Work item: Across the entries below, count the lines in which the word "checkmark" occurs. Reply with the count alone.

Saved entries:
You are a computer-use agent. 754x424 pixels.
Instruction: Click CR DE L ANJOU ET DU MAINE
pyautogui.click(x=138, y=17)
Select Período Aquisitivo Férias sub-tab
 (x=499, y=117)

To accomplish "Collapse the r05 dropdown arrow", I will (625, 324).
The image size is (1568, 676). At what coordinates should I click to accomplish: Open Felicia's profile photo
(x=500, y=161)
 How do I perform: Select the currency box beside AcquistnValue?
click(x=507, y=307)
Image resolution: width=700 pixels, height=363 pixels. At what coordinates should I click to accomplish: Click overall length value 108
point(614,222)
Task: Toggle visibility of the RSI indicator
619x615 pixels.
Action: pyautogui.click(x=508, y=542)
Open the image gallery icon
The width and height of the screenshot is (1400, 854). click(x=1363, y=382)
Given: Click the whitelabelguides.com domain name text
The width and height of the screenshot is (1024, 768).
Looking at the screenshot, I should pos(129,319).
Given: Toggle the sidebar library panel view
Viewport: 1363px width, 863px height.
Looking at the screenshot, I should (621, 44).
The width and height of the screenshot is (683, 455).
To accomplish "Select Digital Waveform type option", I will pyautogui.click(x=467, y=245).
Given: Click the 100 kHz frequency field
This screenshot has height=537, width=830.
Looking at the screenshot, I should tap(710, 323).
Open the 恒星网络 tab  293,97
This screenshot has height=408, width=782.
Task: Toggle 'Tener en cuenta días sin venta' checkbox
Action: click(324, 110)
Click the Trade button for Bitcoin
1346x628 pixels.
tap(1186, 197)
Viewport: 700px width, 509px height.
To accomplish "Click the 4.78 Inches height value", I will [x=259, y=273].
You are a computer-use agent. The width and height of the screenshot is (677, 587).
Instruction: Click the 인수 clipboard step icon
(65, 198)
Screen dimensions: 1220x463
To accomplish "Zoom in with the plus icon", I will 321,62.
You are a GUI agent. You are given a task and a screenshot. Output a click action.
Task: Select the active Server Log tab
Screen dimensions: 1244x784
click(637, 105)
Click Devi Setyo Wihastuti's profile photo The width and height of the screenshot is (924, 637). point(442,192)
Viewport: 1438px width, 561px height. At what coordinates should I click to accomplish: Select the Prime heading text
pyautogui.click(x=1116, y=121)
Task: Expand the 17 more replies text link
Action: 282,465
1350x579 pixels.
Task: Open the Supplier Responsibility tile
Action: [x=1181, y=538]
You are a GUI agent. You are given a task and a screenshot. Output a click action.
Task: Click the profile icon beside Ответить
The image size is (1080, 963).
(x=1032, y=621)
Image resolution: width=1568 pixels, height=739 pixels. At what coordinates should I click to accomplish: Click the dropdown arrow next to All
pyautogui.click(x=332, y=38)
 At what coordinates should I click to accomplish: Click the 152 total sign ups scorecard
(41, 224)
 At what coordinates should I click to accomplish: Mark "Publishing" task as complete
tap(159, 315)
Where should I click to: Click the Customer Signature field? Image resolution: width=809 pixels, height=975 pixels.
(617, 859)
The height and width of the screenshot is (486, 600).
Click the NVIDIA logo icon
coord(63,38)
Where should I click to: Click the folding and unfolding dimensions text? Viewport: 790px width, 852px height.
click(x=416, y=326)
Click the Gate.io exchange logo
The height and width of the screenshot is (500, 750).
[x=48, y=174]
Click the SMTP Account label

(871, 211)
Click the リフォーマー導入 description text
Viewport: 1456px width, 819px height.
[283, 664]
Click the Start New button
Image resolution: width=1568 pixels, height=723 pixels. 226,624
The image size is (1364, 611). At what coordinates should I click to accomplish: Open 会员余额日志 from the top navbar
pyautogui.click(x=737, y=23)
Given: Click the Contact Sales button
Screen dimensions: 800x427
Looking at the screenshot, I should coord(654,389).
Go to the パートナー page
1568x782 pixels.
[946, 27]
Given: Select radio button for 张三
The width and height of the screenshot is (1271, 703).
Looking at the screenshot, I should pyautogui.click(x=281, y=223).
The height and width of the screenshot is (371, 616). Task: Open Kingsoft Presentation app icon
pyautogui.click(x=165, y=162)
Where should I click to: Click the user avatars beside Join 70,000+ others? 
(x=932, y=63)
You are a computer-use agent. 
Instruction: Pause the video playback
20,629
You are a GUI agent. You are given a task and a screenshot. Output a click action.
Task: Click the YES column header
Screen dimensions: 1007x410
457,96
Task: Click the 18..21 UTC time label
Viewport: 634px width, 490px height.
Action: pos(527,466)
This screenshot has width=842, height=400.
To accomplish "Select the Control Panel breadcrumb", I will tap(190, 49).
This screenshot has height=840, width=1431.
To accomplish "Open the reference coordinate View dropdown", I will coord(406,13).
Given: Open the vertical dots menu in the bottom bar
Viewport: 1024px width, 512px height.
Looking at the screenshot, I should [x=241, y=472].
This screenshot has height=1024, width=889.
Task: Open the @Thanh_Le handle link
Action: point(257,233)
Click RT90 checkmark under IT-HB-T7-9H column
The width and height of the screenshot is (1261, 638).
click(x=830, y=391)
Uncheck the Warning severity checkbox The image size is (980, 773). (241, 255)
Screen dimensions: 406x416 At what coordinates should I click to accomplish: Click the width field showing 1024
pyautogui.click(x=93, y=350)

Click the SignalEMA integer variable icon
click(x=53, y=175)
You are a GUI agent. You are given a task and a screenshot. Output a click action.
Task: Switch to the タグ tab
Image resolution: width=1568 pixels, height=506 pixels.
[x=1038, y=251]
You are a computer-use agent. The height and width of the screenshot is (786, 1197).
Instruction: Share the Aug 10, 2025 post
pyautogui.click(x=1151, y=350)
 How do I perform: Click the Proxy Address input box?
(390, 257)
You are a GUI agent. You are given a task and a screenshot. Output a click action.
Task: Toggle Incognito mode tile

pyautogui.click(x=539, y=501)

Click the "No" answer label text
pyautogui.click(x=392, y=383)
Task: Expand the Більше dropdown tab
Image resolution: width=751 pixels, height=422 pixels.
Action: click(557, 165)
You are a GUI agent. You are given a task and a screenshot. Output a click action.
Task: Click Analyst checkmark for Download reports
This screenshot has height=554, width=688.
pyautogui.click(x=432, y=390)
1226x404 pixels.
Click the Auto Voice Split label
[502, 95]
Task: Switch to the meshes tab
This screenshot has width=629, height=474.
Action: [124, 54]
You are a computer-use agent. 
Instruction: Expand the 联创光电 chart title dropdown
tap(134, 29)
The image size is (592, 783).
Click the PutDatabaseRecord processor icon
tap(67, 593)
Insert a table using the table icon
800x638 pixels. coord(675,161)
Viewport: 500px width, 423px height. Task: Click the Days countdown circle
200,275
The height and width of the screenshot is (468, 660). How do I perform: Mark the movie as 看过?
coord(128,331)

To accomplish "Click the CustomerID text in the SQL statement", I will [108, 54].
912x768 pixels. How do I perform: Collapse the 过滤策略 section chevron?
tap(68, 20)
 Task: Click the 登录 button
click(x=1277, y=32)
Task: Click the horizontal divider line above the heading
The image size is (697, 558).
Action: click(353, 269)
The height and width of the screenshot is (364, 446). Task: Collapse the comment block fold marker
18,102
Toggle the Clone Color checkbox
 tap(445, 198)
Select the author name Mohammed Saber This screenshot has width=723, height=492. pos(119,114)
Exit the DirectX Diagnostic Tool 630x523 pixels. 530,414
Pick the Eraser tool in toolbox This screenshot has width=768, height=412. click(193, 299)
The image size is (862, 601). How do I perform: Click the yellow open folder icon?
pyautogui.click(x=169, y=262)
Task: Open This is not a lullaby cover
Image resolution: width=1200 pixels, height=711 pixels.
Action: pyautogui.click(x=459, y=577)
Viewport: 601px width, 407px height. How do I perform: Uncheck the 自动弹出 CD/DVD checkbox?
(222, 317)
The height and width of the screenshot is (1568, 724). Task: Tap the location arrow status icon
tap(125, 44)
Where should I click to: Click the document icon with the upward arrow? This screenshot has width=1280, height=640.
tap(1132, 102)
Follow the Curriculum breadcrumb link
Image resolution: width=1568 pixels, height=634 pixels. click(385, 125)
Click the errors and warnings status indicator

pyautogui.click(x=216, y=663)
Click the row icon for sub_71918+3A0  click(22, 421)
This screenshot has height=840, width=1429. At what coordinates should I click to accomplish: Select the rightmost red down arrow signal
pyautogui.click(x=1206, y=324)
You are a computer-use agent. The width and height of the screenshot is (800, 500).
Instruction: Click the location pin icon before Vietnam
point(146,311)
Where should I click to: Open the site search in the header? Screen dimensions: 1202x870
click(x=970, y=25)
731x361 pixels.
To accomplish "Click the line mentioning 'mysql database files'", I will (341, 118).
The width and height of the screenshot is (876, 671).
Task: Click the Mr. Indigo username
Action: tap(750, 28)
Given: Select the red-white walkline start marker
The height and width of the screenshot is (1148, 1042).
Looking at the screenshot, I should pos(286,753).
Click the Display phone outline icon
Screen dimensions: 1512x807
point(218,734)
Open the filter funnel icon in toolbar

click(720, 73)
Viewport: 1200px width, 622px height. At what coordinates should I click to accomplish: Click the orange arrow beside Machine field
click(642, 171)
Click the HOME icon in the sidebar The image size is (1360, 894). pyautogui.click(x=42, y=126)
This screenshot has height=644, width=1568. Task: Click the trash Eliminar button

Your response: 2